Most selective colleges require you to submit an essay or personal statement as part of your application. It may sound like a chore, and it will certainly take a substantial amount of work. But it's also a unique opportunity that can make a difference at decision time. Admissions committees put the most weight on your high school grades and your test scores. However, selective colleges receive applications from many worthy students with similar scores and grades—too many to admit.
You have a unique background, interests and personality. This is your chance to tell your story or at least part of it. The best way to tell your story is to write a personal, thoughtful essay about something that has meaning for you.
Be honest and genuine, and your unique qualities will shine through. Admissions officers have to read an unbelievable number of college essays, most of which are forgettable. Many students try to sound smart rather than sounding like themselves.
Others write about a subject that they don't care about, but that they think will impress admissions officers. You don't need to have started your own business or have spent the summer hiking the Appalachian Trail. Colleges are simply looking for thoughtful, motivated students who will add something to the first-year class. Every applicant brings something unique to the admissions committee table. Perhaps one application stands out because of sparkling recommendations, while another presents outstanding extracurricular talent; maybe your personality shines through a powerful written voice, or maybe your keen mathematical mind packs more punch.
Our goal is to assemble a diverse, well-rounded student body, and that means admitting exceptional individuals of all types.
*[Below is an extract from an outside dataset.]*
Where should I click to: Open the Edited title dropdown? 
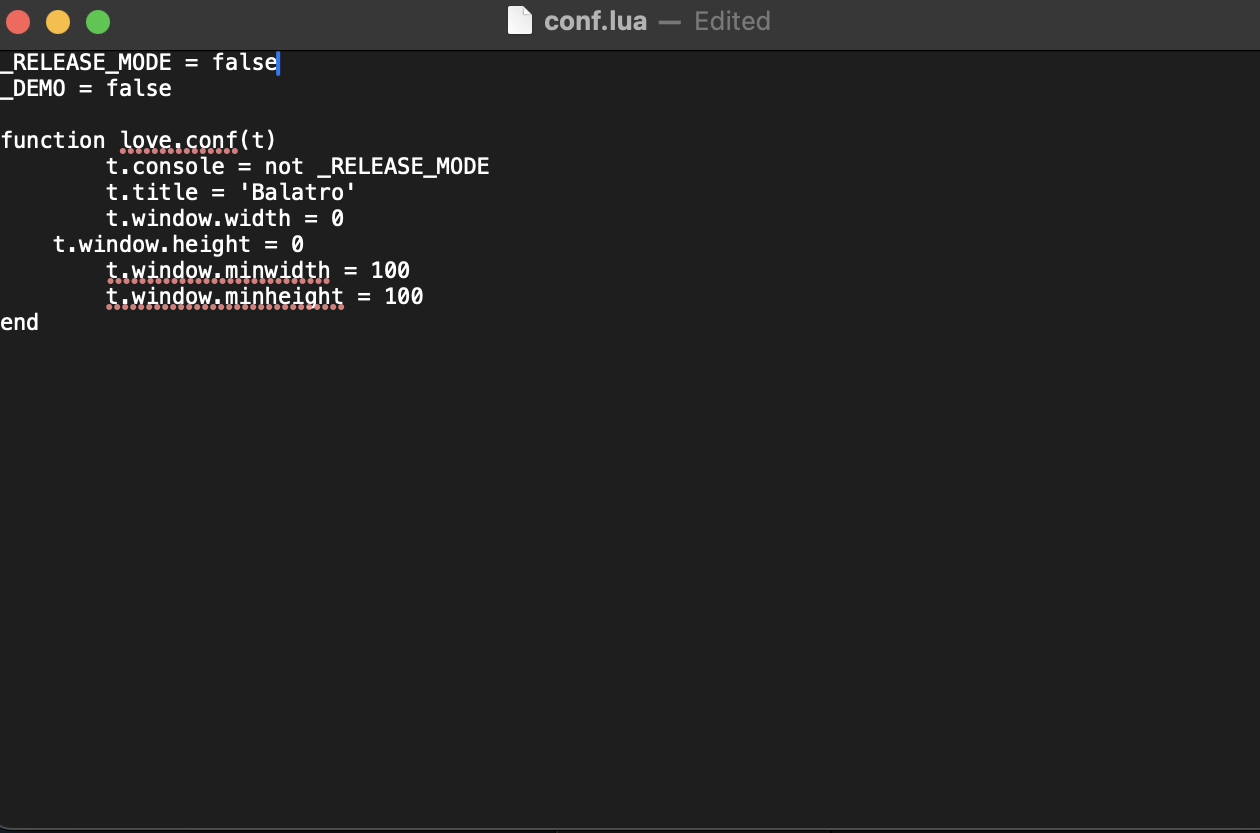coord(732,21)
You may find this answer unsatisfying, but we assure you that it is true: This section of our website aims to help you submit the very best application possible. We asked admissions officers to weigh in with their own thoughts on each topic and we have compiled their responses below. We know that the application process can be confusing, daunting, even overwhelming, and we hope this page proves helpful as you compile your applications, not only to Yale but to every school on your list.
When you write your essays and short answer responses, write about something that matters to you. Use your own voice. Do not worry about making a special effort to include impressive vocabulary words or overly complex sentences. If you sound like yourself and discuss something you care about, your essay will be more effective. Pick topics that will give us an idea of who you are. We have read wonderful essays on common topics and weak essays on highly unusual ones.
Your perspective — the lens through which you view your topic — is far more important than the specific topic itself. In the past, students have written about family situations, ethnicity or culture, school or community events to which they have had strong reactions, people who have influenced them, significant experiences, intellectual interests, personal aspirations, or — more generally — topics that spring from the life of the imagination.
Share your essays with at least one or two people who know you well — such as a parent, teacher, counselor, or friend — and ask for feedback. Remember that you ultimately have control over your essays, and your essays should retain your own voice, but others may be able to catch mistakes that you missed and help suggest areas to cut if you are over the word limit.
Does the topic come easily to you? The feeling you have as you write will be the feeling you give to your reader. Bored writers make for bored readers. Excited writers make for eager readers. Allow yourself at least two drafts to get your story out. Once you like your first draft, start to cut or add words. If the maximum count for the essay is words, but you have said all you need to say in words, you will either need to have supreme confidence in yourself as an amazing writer, or you are leaving money on the table and not sharing enough about yourself.
Choosing what to write about in the essay is important and it is doable. By Stephanie Klein Wassink August 3, Professors are notoriously hard graders. The school boasts 34 Nobel laureates among alumni and faculty. Recent grads tend to get high-paying jobs. With 1, undergraduates, Pomona features close student-faculty relationships. Clemson was founded as an agricultural college, and while agricultural science is still a specialty, more general programs such as business are more popular today.
Most every one at this rural campus is united by an enormous amount of school pride, especially around the football team.
The tips below will help you win big with your essay. Also be sure to check out these tips for the seven personal essay options on the Common Application, this advice for improving your essay's style, and the sample essays.
Get insightful tips on how to write an effective college application essay and set yourself apart from other applicants.
Help writing a paper. Below CEA’s Founder, Stacey Brook, . Remember, you need to start early so you have application college essay help tip plenty of time to meet any application college essay help tip and all requirements for each application you are going to make. Sep 04, · We offer a wide variety of writing services including essays, research papers, term p Skip navigation Sign in. Search. Loading Close. Yeah, keep it Undo Close. This video is unavailable.
Your essay can give admission officers a sense of who you are, as well as showcasing your writing skills. Try these tips to craft your college application essay. A Favorite Essay Tip From a College Application Veteran by j9robinson | Jul 6, I loved a recent post by my friend, Lynn O’Shaughessy, who is a fellow journalist and now the international guru for creative ways to pay for college.